- [AIM OF THE EXERCISE]:
Reproduce the stretch from the start of the material through the line containing "will tap(436, 24).", character for character, and copy nothing beyond it.

- [DATA ROWS]:

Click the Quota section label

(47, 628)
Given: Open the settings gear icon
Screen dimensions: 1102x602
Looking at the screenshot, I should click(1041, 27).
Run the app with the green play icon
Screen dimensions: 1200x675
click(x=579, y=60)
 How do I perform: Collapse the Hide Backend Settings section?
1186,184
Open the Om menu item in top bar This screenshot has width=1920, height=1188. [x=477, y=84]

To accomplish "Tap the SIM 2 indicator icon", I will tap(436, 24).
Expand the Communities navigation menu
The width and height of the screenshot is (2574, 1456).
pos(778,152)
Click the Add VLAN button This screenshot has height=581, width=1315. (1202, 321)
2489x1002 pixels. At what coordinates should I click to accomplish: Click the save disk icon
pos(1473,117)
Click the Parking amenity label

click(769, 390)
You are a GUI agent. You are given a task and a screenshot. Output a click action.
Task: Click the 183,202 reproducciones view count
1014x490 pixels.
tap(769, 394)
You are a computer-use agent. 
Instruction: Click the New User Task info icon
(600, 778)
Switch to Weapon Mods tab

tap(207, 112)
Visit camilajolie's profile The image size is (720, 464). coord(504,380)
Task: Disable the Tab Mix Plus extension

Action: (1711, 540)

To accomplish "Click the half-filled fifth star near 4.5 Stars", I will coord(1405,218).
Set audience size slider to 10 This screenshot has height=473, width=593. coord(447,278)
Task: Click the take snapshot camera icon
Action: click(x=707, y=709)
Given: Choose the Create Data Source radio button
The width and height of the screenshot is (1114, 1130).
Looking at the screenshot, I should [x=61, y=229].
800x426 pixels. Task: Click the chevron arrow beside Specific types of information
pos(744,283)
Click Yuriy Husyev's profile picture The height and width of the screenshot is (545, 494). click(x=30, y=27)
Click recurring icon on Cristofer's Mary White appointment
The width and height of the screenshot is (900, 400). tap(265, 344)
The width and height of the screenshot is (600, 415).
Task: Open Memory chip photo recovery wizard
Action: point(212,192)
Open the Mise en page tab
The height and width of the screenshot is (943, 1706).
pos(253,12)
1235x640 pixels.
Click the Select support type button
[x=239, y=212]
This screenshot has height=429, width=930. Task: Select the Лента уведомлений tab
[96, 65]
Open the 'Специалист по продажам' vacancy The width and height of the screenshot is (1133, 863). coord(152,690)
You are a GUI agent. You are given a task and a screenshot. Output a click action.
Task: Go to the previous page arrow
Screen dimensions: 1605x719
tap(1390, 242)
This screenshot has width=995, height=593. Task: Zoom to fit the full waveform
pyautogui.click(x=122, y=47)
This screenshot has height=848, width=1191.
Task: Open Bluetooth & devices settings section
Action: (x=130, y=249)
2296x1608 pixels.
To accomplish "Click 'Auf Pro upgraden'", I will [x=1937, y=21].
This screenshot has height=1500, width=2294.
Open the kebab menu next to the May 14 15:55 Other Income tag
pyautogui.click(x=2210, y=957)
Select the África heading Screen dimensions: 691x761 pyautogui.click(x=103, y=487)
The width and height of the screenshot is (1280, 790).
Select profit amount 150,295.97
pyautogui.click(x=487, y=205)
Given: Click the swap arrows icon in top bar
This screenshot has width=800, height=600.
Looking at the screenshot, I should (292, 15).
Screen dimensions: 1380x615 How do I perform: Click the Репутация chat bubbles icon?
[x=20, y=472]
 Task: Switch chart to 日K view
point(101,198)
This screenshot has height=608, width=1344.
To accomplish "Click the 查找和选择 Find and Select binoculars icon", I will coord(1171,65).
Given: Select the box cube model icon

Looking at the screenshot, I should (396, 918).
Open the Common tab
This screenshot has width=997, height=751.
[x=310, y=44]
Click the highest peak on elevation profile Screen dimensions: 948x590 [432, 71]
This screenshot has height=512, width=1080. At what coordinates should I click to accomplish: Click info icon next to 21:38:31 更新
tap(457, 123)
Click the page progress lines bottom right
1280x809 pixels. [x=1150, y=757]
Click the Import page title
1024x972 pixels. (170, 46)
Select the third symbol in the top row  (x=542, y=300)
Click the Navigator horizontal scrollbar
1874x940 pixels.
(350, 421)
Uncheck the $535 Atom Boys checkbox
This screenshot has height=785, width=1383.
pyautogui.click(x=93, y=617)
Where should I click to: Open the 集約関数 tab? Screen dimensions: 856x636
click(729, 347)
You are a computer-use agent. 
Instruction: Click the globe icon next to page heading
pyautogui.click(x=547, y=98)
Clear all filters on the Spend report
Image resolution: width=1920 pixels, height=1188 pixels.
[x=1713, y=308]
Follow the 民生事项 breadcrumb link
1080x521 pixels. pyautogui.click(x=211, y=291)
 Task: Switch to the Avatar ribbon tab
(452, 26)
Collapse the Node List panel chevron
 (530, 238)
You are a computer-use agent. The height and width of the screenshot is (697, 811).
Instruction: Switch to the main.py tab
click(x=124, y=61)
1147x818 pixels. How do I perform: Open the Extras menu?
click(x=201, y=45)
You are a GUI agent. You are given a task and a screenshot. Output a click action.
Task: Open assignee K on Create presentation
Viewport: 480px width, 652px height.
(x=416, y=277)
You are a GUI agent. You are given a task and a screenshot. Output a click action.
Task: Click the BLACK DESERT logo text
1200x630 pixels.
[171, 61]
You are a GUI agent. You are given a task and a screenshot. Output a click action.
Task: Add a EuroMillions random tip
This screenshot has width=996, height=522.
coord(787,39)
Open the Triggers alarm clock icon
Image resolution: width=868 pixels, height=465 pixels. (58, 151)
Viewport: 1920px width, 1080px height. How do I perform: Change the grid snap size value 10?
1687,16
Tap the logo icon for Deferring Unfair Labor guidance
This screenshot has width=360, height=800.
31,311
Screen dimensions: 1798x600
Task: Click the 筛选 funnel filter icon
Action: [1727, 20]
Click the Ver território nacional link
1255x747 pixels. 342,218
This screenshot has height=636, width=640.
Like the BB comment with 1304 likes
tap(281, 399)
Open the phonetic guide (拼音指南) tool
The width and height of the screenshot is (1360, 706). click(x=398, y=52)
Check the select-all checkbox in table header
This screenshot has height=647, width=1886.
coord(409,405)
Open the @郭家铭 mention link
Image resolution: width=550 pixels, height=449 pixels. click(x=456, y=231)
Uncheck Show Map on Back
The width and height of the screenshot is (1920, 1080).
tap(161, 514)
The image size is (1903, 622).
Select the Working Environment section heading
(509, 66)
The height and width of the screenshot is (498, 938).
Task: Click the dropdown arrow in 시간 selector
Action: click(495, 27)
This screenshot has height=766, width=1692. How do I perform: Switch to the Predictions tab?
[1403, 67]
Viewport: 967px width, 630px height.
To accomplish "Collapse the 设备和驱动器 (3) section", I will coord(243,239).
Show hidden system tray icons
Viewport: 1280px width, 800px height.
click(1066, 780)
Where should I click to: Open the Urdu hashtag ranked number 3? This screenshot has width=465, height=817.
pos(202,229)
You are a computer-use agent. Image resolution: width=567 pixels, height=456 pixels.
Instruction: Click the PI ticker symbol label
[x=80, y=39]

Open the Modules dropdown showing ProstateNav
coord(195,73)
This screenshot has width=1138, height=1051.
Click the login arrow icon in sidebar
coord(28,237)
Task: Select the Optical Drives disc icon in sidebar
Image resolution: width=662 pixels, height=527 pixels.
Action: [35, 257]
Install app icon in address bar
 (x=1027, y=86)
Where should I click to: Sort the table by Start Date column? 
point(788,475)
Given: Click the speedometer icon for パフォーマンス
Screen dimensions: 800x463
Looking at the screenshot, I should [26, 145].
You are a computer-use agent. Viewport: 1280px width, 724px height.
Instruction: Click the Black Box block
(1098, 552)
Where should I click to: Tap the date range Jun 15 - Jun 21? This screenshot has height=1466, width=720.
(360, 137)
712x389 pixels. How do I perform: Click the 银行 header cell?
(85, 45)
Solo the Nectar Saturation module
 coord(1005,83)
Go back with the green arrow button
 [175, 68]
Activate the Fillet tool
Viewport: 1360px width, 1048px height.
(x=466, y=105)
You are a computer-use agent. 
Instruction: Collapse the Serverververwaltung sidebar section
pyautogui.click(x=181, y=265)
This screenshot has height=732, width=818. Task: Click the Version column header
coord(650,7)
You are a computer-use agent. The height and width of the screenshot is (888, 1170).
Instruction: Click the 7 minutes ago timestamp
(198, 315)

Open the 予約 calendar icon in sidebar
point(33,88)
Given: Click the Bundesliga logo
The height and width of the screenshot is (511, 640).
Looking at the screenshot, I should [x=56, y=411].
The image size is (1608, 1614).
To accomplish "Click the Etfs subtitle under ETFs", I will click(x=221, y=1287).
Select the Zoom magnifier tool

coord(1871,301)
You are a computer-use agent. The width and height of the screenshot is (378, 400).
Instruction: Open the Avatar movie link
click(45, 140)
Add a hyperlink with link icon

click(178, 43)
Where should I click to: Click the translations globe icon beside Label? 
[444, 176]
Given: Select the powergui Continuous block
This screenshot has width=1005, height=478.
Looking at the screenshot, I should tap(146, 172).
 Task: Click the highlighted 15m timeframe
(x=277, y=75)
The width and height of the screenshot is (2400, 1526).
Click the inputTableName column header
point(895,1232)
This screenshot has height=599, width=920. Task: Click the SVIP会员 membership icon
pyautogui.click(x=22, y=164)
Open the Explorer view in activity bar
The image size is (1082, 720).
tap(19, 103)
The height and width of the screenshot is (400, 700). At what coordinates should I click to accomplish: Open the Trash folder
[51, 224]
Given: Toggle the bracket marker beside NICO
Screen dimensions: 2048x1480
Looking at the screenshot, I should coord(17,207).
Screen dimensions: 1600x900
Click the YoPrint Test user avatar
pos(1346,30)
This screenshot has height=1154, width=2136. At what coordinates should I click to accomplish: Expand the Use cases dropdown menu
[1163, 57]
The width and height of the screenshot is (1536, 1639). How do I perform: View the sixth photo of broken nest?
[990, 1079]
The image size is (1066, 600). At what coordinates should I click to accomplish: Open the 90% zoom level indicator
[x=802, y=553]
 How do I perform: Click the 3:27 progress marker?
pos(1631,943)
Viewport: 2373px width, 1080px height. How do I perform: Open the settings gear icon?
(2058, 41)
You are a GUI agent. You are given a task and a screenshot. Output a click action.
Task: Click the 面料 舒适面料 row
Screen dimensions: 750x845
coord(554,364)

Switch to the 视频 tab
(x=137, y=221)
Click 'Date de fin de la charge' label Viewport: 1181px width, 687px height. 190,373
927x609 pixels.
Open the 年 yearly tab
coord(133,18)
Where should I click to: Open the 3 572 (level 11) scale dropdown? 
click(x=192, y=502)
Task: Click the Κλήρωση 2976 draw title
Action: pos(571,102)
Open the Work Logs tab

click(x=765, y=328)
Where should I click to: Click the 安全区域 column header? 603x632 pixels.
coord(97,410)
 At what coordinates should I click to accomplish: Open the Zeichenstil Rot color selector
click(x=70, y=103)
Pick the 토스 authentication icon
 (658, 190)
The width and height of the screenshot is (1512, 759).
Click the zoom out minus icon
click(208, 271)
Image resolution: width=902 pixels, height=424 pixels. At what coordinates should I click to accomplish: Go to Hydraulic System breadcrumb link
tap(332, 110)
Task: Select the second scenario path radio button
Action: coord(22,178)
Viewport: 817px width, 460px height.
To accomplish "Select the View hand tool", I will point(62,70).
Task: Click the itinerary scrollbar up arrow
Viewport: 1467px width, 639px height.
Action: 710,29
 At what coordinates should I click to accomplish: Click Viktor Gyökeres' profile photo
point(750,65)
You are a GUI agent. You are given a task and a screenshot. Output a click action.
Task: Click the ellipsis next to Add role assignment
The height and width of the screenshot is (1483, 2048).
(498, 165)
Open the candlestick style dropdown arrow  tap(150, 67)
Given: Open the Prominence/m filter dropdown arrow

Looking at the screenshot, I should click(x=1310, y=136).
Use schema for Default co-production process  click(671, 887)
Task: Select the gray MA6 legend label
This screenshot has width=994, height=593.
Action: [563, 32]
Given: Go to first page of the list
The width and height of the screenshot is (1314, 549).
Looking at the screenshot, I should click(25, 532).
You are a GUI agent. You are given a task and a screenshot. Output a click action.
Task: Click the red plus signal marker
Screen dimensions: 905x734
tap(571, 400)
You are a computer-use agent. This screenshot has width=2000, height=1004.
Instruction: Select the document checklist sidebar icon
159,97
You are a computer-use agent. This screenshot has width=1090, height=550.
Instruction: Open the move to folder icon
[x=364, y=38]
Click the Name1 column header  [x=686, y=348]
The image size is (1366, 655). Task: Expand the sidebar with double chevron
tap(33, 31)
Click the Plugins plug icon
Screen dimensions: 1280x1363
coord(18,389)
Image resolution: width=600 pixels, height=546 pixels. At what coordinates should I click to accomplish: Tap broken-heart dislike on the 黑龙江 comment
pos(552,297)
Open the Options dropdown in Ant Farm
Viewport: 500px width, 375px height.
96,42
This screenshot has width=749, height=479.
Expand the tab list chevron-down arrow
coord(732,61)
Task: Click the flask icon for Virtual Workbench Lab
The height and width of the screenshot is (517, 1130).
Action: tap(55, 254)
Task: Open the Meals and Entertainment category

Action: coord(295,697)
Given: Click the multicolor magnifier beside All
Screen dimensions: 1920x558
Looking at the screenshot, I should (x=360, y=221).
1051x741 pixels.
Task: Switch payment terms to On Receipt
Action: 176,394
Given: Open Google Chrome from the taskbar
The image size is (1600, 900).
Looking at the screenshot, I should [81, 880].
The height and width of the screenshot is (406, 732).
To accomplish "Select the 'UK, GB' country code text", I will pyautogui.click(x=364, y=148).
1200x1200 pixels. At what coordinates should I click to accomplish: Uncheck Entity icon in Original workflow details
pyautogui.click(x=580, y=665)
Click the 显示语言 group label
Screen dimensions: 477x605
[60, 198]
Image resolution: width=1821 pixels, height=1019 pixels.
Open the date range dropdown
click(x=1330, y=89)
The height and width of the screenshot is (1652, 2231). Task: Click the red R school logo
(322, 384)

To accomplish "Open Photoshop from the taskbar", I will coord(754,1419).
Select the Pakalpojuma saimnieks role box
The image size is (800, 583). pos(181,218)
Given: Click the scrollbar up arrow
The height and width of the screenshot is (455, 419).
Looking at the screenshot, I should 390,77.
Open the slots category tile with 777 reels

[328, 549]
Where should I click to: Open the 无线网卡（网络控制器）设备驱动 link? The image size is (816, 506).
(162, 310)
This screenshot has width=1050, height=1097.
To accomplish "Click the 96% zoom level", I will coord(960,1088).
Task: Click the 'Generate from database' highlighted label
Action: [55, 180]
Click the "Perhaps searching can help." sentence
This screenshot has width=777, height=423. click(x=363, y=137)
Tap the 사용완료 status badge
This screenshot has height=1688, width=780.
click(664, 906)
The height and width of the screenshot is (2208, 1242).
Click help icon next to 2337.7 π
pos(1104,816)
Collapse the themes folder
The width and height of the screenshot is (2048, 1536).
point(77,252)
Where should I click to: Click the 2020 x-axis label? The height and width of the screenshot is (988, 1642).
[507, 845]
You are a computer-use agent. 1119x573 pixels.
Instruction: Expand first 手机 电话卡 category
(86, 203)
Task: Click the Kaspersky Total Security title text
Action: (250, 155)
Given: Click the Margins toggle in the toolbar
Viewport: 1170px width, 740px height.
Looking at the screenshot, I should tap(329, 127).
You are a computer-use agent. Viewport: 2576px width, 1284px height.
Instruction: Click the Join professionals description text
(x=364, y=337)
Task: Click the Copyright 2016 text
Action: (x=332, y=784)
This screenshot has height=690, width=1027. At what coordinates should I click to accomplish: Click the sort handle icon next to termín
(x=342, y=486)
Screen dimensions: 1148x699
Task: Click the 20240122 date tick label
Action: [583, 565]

- [SOLUTION TO THIS TASK]:
Click the Quota section label

(47, 628)
Given: Open the settings gear icon
Screen dimensions: 1102x602
Looking at the screenshot, I should click(1041, 27).
Run the app with the green play icon
Screen dimensions: 1200x675
click(x=579, y=60)
 How do I perform: Collapse the Hide Backend Settings section?
1186,184
Open the Om menu item in top bar This screenshot has width=1920, height=1188. [x=477, y=84]

To accomplish "Tap the SIM 2 indicator icon", I will tap(436, 24).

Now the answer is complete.